_PASSAGE TO READ_
↓↓↓
Maybe it's "bull pucky" to you, but I have vivid memories of my parents agonizing over taxes as a child. The agony they went through is much ameliorated now due to advances in technology.
And thank you for the link, but this news segment basically is big on opinion, low on specifics. Feel free to link me to a detailed article on how non-U.S. countries handle self-employment or dependent tax issues and whether/how those things are easier elsewhere.
Most importantly, most countries do it by simply having much higher thresholds for complicated tax rules applying to you.
In the UK quite a few people don't pay any tax at all, and the vast majority don't pay enough tax to have to file any return.
What impact does a dependent have on your tax that needs to make it so complicated? I have relatively complicated taxes due to two jobs and some unusual deductions, but having a child doesn't really have any impact on my tax return in the UK.
Well, if you are a simple family where everyone is biologically related and living together, then things are pretty simple in the end. The issues come up with mixed families, divorced parents, etc.
↑↑↑
(Stored records)
↓↓↓
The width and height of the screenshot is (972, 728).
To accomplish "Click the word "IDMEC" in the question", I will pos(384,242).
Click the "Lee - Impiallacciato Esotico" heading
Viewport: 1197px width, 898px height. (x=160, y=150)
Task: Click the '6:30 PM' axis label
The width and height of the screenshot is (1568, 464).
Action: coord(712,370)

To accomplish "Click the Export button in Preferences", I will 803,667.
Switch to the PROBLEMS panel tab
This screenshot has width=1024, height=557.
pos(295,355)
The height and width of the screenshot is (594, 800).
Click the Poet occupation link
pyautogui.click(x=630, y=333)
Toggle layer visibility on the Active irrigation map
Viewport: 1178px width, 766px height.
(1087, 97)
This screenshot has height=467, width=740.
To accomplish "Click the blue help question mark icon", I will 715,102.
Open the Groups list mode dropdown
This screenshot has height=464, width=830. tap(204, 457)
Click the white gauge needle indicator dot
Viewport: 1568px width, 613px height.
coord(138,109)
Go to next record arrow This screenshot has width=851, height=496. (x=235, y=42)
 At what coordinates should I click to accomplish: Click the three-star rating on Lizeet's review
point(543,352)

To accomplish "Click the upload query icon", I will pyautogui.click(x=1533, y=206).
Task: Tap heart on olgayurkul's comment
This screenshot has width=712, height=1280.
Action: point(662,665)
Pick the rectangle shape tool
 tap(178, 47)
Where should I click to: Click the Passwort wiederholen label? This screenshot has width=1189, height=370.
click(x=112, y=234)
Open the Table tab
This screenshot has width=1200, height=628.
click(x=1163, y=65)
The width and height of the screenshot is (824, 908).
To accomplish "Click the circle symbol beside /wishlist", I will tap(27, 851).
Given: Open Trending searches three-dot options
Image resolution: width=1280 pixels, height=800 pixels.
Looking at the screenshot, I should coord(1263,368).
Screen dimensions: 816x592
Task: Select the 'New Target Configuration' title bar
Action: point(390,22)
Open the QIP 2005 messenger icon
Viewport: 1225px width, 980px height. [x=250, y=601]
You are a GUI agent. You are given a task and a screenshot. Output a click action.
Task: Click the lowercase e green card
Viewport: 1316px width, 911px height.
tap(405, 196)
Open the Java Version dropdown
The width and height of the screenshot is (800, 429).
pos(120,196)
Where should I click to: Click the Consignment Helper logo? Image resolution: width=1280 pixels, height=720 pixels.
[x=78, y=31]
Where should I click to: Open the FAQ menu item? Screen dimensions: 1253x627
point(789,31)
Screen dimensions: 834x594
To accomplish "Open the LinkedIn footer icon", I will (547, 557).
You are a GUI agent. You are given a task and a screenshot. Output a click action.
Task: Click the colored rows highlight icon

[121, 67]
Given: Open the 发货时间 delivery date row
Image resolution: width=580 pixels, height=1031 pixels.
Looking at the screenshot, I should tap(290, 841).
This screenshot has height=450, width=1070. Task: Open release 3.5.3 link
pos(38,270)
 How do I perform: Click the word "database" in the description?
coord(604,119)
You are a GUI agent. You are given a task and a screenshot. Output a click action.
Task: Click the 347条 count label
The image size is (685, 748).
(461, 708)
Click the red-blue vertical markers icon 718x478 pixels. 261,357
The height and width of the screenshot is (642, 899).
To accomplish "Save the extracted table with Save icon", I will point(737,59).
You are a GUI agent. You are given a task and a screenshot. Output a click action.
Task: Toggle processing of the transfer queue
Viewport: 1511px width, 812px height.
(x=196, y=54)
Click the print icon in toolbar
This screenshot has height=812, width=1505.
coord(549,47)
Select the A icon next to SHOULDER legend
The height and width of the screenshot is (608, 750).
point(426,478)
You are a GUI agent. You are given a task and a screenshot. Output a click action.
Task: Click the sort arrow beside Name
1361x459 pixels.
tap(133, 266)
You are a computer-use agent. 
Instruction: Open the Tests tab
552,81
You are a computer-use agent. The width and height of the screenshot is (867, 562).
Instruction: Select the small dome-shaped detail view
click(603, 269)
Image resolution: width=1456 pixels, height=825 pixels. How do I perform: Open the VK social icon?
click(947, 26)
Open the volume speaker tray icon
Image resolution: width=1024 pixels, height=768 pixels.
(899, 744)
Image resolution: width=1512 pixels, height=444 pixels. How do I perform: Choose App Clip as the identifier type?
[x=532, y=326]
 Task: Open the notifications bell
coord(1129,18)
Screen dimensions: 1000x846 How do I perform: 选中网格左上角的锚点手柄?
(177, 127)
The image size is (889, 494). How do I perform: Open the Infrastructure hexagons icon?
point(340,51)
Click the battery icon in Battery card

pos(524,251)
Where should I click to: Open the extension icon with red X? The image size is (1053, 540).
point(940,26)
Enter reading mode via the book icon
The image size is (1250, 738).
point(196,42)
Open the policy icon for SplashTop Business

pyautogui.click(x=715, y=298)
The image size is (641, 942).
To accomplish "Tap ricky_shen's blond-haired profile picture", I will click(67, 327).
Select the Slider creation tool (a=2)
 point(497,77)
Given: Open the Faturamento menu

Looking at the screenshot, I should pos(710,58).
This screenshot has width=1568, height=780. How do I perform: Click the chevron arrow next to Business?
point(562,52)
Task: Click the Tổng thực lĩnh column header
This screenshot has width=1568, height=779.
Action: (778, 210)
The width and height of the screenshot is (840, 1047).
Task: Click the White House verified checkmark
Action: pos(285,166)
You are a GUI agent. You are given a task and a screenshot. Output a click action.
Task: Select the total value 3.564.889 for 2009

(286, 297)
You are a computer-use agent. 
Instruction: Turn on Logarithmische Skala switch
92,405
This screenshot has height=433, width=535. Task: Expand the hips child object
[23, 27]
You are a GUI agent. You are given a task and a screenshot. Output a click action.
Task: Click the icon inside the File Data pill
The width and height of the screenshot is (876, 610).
↑↑↑
In the tax discussion, which families does the text say have simple dependent tax issues, and where do the complications come from?

_SOLUTION TO THIS TASK_
Dependent tax issues are pretty simple for a family where everyone is biologically related and living together. The complications come up with mixed families, divorced parents, and similar situations.